:: Given data ::

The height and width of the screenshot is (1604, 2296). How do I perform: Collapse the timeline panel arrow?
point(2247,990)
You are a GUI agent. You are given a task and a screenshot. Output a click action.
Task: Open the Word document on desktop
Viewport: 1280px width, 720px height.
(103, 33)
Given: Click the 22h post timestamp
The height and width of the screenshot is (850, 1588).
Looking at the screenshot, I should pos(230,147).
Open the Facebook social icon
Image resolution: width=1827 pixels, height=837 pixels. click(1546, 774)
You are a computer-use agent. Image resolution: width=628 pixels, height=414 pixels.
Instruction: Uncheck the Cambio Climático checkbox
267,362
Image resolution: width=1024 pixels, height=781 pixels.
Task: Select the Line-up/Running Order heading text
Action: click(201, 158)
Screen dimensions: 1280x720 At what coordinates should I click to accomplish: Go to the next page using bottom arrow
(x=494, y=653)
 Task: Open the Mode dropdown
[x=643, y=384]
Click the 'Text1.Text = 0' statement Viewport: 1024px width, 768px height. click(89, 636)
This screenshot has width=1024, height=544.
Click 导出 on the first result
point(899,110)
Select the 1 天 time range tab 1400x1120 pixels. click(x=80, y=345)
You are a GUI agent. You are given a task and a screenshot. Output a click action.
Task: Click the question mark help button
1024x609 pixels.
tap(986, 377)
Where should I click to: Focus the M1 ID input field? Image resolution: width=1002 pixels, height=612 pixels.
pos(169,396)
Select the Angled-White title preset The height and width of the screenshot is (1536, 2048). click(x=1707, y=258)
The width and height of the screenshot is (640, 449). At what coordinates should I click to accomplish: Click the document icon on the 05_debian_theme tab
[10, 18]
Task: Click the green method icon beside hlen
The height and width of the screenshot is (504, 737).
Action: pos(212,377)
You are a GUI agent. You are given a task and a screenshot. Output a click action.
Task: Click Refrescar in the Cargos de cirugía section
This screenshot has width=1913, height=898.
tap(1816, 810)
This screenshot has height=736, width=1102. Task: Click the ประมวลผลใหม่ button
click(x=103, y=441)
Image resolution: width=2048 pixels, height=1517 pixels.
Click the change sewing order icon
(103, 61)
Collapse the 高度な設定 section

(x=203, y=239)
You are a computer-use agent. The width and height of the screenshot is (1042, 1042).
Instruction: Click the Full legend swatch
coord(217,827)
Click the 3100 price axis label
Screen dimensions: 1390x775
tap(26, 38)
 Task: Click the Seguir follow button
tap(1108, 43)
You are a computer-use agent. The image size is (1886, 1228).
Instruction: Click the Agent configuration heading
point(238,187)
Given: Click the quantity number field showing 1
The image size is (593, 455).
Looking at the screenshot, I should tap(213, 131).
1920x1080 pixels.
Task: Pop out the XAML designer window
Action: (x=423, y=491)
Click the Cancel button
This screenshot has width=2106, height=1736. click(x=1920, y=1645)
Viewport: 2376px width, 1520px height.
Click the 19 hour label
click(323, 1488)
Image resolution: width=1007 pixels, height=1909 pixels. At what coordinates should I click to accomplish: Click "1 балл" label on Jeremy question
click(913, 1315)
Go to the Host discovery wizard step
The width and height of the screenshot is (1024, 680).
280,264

:::

> _Instruction_: Rewrite all of the data above, putting "desktop automation agent" wherever "computer-use agent" appears and leaving everything else unchanged.

> _Result of the task_:
The height and width of the screenshot is (1604, 2296). How do I perform: Collapse the timeline panel arrow?
point(2247,990)
You are a GUI agent. You are given a task and a screenshot. Output a click action.
Task: Open the Word document on desktop
Viewport: 1280px width, 720px height.
(103, 33)
Given: Click the 22h post timestamp
The height and width of the screenshot is (850, 1588).
Looking at the screenshot, I should pos(230,147).
Open the Facebook social icon
Image resolution: width=1827 pixels, height=837 pixels. click(1546, 774)
You are a desktop automation agent. Image resolution: width=628 pixels, height=414 pixels.
Instruction: Uncheck the Cambio Climático checkbox
267,362
Image resolution: width=1024 pixels, height=781 pixels.
Task: Select the Line-up/Running Order heading text
Action: click(201, 158)
Screen dimensions: 1280x720 At what coordinates should I click to accomplish: Go to the next page using bottom arrow
(x=494, y=653)
 Task: Open the Mode dropdown
[x=643, y=384]
Click the 'Text1.Text = 0' statement Viewport: 1024px width, 768px height. click(89, 636)
This screenshot has width=1024, height=544.
Click 导出 on the first result
point(899,110)
Select the 1 天 time range tab 1400x1120 pixels. click(x=80, y=345)
You are a GUI agent. You are given a task and a screenshot. Output a click action.
Task: Click the question mark help button
1024x609 pixels.
tap(986, 377)
Where should I click to: Focus the M1 ID input field? Image resolution: width=1002 pixels, height=612 pixels.
pos(169,396)
Select the Angled-White title preset The height and width of the screenshot is (1536, 2048). click(x=1707, y=258)
The width and height of the screenshot is (640, 449). At what coordinates should I click to accomplish: Click the document icon on the 05_debian_theme tab
[10, 18]
Task: Click the green method icon beside hlen
The height and width of the screenshot is (504, 737).
Action: pos(212,377)
You are a GUI agent. You are given a task and a screenshot. Output a click action.
Task: Click Refrescar in the Cargos de cirugía section
This screenshot has width=1913, height=898.
tap(1816, 810)
This screenshot has height=736, width=1102. Task: Click the ประมวลผลใหม่ button
click(x=103, y=441)
Image resolution: width=2048 pixels, height=1517 pixels.
Click the change sewing order icon
(103, 61)
Collapse the 高度な設定 section

(x=203, y=239)
You are a desktop automation agent. The width and height of the screenshot is (1042, 1042).
Instruction: Click the Full legend swatch
coord(217,827)
Click the 3100 price axis label
Screen dimensions: 1390x775
tap(26, 38)
 Task: Click the Seguir follow button
tap(1108, 43)
You are a desktop automation agent. The image size is (1886, 1228).
Instruction: Click the Agent configuration heading
point(238,187)
Given: Click the quantity number field showing 1
The image size is (593, 455).
Looking at the screenshot, I should tap(213, 131).
1920x1080 pixels.
Task: Pop out the XAML designer window
Action: (x=423, y=491)
Click the Cancel button
This screenshot has width=2106, height=1736. click(x=1920, y=1645)
Viewport: 2376px width, 1520px height.
Click the 19 hour label
click(323, 1488)
Image resolution: width=1007 pixels, height=1909 pixels. At what coordinates should I click to accomplish: Click "1 балл" label on Jeremy question
click(913, 1315)
Go to the Host discovery wizard step
The width and height of the screenshot is (1024, 680).
280,264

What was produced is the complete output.